People aged 16 will be able to apply to change their gender in Scotland, while the time required for someone to live in their acquired gender is to be slashed to three months after a controversial bill was passed.
After two long days of debate in the Scottish Parliament, the Gender Recognition Reform (Scotland) Bill has been passed by 86 votes to 39.
The bill means:
• The minimum age at which someone can apply for a gender recognition certificate (GRC) will be lowered to 16 from 18.
• There will no longer be a need for a medical diagnosis of gender dysphoria in order to receive a GRC.
• The time required for an applicant to live in their acquired gender will be cut from two years to three months with a three-month reflection period (six months for 16 and 17-year-olds).
However, the bill might still face hold ups, with the UK government already suggesting it could block it gaining Royal Assent.
The bill has proved to be one of the most controversial in Holyrood since devolution but it passed following support from many in the SNP, Greens, Labour and Liberal Democrats.
Protesters took part in demonstrations both for and against the bill outside Holyrood on Wednesday as MSPs went through the final amendments.
And as Alison Johnstone, Holyrood’s presiding officer, announced the result, there were shouts of “shame on you” from the public gallery.
Opponents have raised concerns over its impact on the safety of women and girls, arguing the bill should not have been passed as it fails to protect women’s rights and single-sex spaces.
The UN’s special rapporteur on violence against women and girls said the reforms could allow violent males to “abuse” the system.
But the Scottish government has insisted the legislation will not impact the UK’s Equality Act, which allows trans people to be excluded from single-sex spaces such as changing rooms and shelters.
The bill also proved controversial as it means the laws in Scotland will now be different to the rest of the UK.
More than 60 of the 153 amendments were voted on in the first sitting on Tuesday, with the rest the day after.
There were protests from the public gallery when an amendment that would make it harder for sex offenders to apply for a GRC was voted down.
The Scottish Conservatives appeared to be attempting to make the proceedings last as long as possible, tabling four amendments, a motion and a number of points of order before the debate had started – meaning the sitting on Tuesday finished at 12.15am.
The next sitting, which began on Wednesday, ran even later eventually concluding at 1.15am on Thursday morning.
While First Minister Nicola Sturgeon has been a strong supporter of the bill, not all in the SNP have toed the line, with seven MSPs from the ruling party voting against it and two others abstaining at stage one.
Minister Ash Regan was forced to quit over her objection.
MSPs backed a change on Tuesday which means anyone subject to a sexual harm prevention order or sexual offences prevention order will not be allowed to obtain a GRC.
An amendment to ensure applications are paused if an applicant is charged with a sexual offence until their case is disposed of divided members evenly, with the deputy presiding officer voting against it so it was not added to the bill.

• • • • • • •

» ABOUT THIS EXERCISE:
Return the passage of the report on Scotland's gender recognition bill from "Opponents have raised" to "the day after.", copied word for word.

• • • • • • •

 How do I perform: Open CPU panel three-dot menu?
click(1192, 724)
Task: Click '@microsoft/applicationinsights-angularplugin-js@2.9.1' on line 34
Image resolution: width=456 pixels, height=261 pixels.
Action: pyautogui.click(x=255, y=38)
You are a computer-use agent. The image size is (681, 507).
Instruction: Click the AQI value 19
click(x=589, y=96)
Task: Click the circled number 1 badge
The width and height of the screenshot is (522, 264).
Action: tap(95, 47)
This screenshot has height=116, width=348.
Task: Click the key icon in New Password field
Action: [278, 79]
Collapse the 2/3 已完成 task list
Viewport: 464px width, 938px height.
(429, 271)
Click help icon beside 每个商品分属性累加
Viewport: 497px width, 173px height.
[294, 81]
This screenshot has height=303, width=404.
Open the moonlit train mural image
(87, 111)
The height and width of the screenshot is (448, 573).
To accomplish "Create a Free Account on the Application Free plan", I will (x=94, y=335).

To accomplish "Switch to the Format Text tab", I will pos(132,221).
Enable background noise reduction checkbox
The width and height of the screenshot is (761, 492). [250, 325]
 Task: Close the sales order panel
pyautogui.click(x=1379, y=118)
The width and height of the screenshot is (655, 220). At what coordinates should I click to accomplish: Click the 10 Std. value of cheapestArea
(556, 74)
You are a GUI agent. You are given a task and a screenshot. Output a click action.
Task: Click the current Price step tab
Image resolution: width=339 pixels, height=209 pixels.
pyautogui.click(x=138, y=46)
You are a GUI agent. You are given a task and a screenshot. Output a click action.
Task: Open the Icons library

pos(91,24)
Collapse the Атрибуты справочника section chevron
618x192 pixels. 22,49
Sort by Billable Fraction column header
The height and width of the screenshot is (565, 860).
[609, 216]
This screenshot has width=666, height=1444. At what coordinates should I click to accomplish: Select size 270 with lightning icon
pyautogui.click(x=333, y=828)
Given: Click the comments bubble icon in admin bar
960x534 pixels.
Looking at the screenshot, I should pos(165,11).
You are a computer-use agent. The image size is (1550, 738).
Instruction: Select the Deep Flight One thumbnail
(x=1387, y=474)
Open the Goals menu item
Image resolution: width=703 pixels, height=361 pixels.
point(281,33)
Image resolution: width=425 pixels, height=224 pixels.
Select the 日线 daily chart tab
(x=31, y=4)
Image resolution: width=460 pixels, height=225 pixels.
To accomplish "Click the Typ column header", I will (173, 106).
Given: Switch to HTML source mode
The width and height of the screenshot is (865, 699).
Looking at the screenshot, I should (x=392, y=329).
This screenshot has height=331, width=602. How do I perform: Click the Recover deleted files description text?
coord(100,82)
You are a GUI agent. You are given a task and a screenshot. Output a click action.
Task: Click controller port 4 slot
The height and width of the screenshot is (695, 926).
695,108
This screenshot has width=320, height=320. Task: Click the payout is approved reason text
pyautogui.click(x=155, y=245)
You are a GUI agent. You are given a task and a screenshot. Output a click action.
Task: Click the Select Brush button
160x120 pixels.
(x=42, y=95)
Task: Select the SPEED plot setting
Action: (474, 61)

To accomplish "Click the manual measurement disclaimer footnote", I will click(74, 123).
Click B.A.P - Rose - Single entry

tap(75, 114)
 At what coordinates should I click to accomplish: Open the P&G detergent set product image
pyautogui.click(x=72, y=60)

• • • • • • •

» EXERCISE RESPONSE:
Opponents have raised concerns over its impact on the safety of women and girls, arguing the bill should not have been passed as it fails to protect women’s rights and single-sex spaces.
The UN’s special rapporteur on violence against women and girls said the reforms could allow violent males to “abuse” the system.
But the Scottish government has insisted the legislation will not impact the UK’s Equality Act, which allows trans people to be excluded from single-sex spaces such as changing rooms and shelters.
The bill also proved controversial as it means the laws in Scotland will now be different to the rest of the UK.
More than 60 of the 153 amendments were voted on in the first sitting on Tuesday, with the rest the day after.